═══ TEXT ═══

The Rolling Stones certainly had some hippy moments, but like Brando in a musical, it never quite suited them as well as being cheeky and rebellious did. Mick and Keith never (honestly) apologized for writing songs like Under My Thumb and Brown Sugar that objectified women (or in the case of Some Girls, objectified actual objects - groupies) and as they now say “reinforced negative stereotypes”. Back in the 70s enough people seemingly saw the joke. While Jesse Jackson was outraged by the lyrics referring to the sexual appetites of black women in Some Girls and called for a boycott of the album, SNL’s Garrett Morris asked Mick “where are these women!?”. The Stones clearly recognized the value in being the bad boys of rock n roll. Where Jerry Lee Lewis was actually crazy, The Stones perfected looking wasted and badass and sexy. BTW, they wrote a shit load of great songs and were one of the best live bands ever.

cruel to B. kind division
What keeps a really good B artist from A status? Whether or not you want to hear that song again, sing those words in your head another time. Overtly political music is problematic for me and even the good stuff is almost immediately B category. It just doesn’t age well. And it can be exhausting to listen to songs that are trying to teach us something. Fuck it, I don’t want to spend my precious and increasingly elusive entertainment hours hearing how corrupt the system is, I learned that long ago in the song called real life.

The one band whose politically infused music has aged/should continue to age pretty well is one of the all-time champions of rock n roll, The Clash. The Clash evolved from angry garage rocking upstarts into a taut, dexterous band whose heart pumped the pulse of the streets of the worldBut, if we ever cared, we don’t remember just what it was that pissed them off so much, we just loved their conviction. And they looked so fucking cool.

═══ COLLECTED MATERIAL ═══

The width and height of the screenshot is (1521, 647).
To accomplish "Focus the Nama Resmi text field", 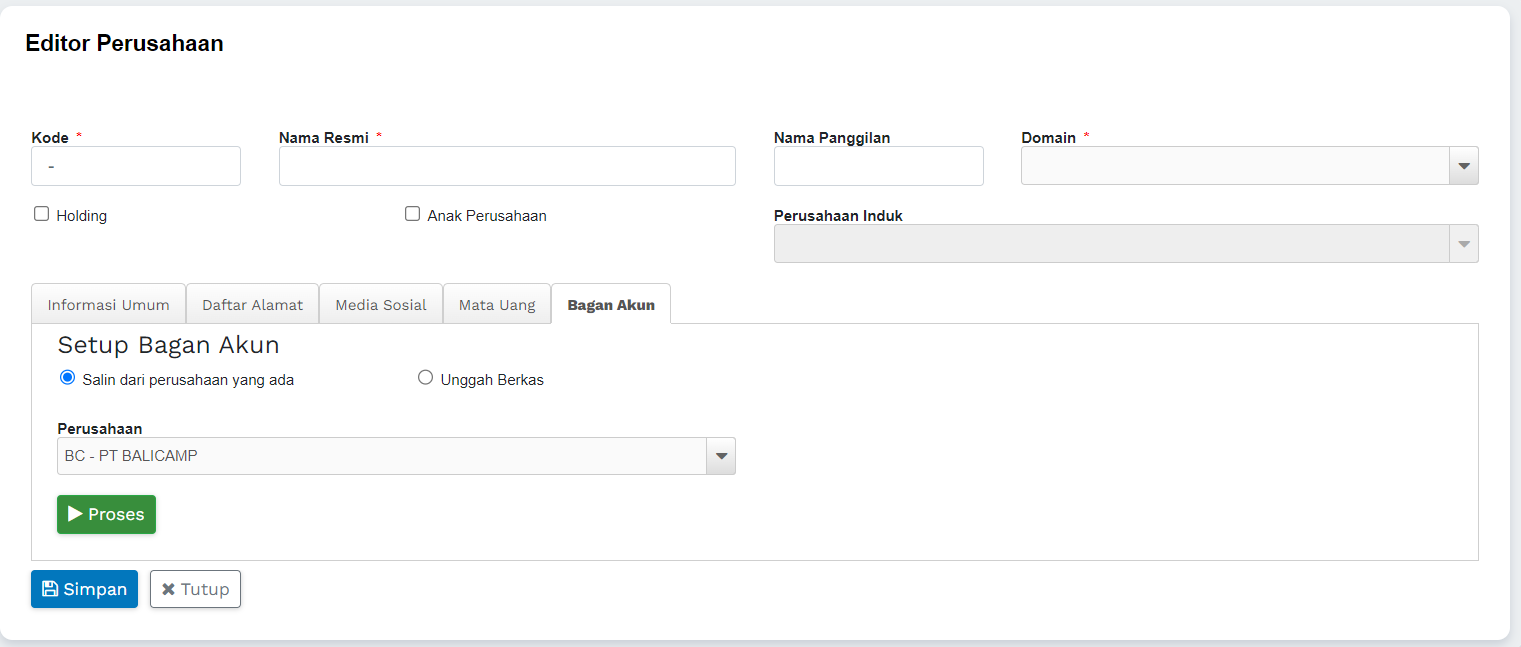I will coord(507,166).
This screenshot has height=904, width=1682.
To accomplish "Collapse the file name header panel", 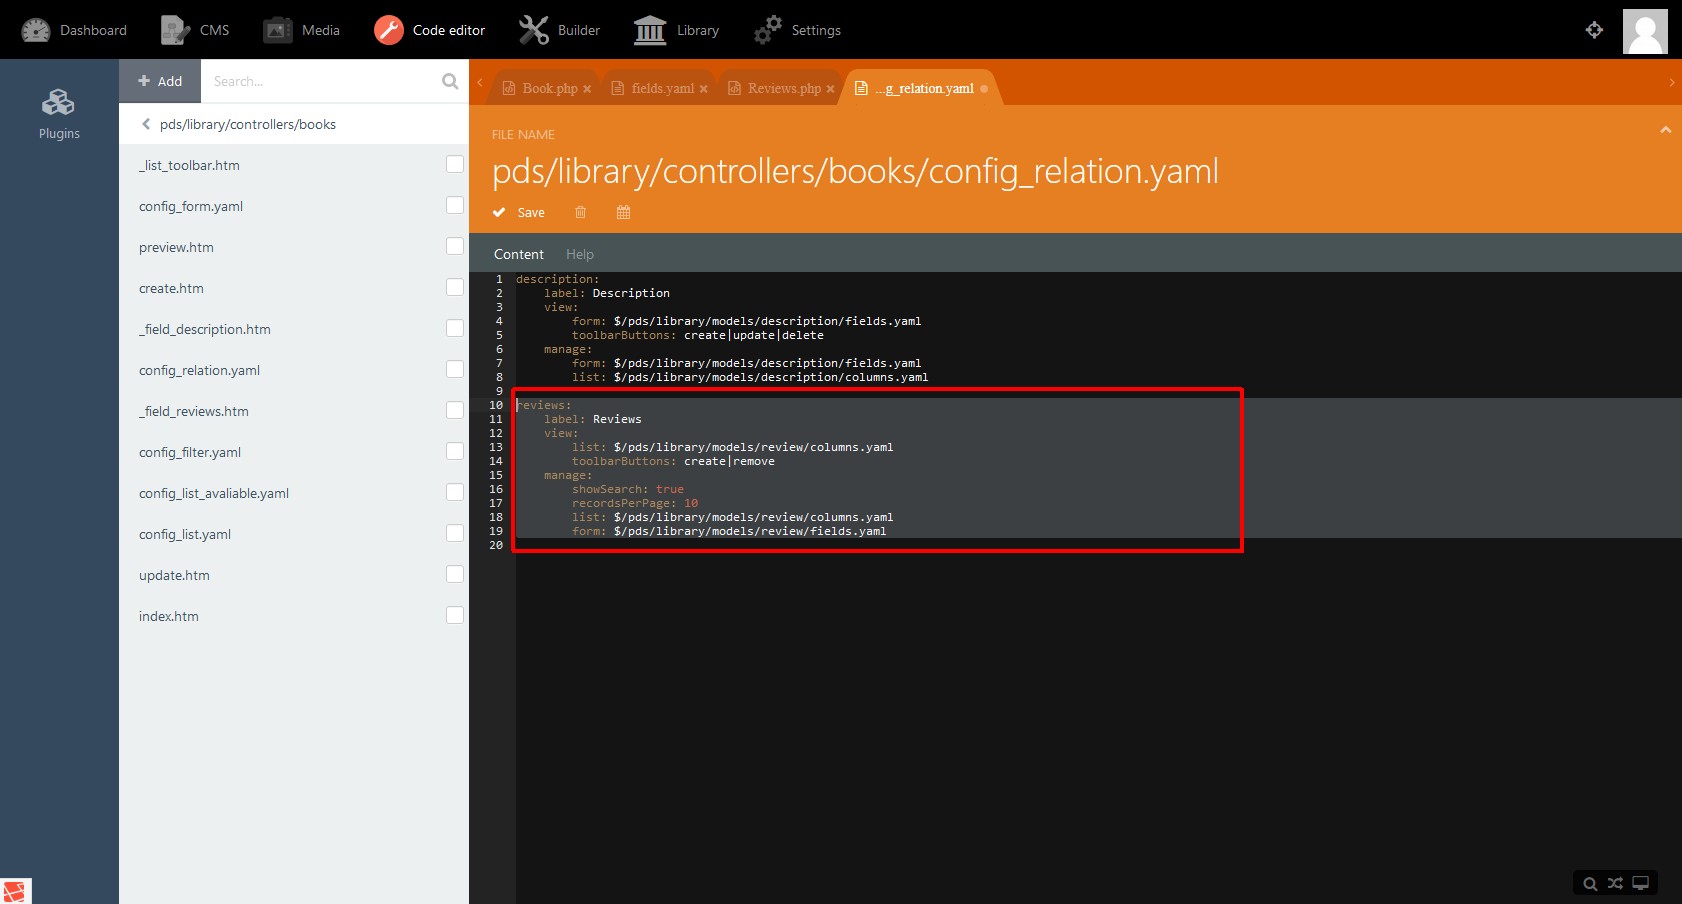I will [1665, 130].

═══

* TO DO
1/ Reproduce the passage of the rock bands text between "cruel to B." and "called real life.", inclusive.
2/ According to the rock bands text, why does overtly political music almost immediately land in the B category? Answer in one to three sentences.
3/ Extend the rock bands text from the point where it stops.
You will not need the material.

* THE REPLIES
1/
cruel to B. kind division
What keeps a really good B artist from A status? Whether or not you want to hear that song again, sing those words in your head another time. Overtly political music is problematic for me and even the good stuff is almost immediately B category. It just doesn’t age well. And it can be exhausting to listen to songs that are trying to teach us something. Fuck it, I don’t want to spend my precious and increasingly elusive entertainment hours hearing how corrupt the system is, I learned that long ago in the song called real life.

2/ It doesn't age well. Songs that try to teach the listener something can also be exhausting to hear.

3/
This photo is actually black & white,
rock n roll animal magnetism makes it appear colour
The rise of punk rock in England was framed as a socio-political rebellion, but really it was just a kick in the balls to the stadium-rocking hair farmers who had become the establishment, bands that pushed their fans away from the stage and relegated them to passive worship. “God Save the Queen” was a ‘fuck you’ to rock n roll royalty. Punk rock brought the fans face to face with, on stage with, and even into the band. It was primitive, sexy and easy to do, and the kids were alright with it.

C. listers & c words
It's here that we come back to that pesky matter of taste. My C list is brief because I don't like to think of these tired acts, but still there is plenty of music that some people consider classic or cool, that I just never want to hear again, including; any Steve Miller, almost all of Rod Stewart's painstakingly crafted art, most of the crappy blooze poetry of Jim Morrison & The Doors, Pink Floyd, even Rush I can definitely live without.



  • Until next week, when I return with reviews and stuff about some exciting upcoming tours and releases, I want you to check this out, just cuz its so awesome.

  • And finally, I want to send a heartfelt please fuck off to the synthetic pop dance music that attacks me while I lather myself at the gym! People - this is sex with robots and rock n roll is sex with humans! Let’s stick to our own.

Monday, 2 January 2012

Guided by Voices “Let's Go Eat the Factory”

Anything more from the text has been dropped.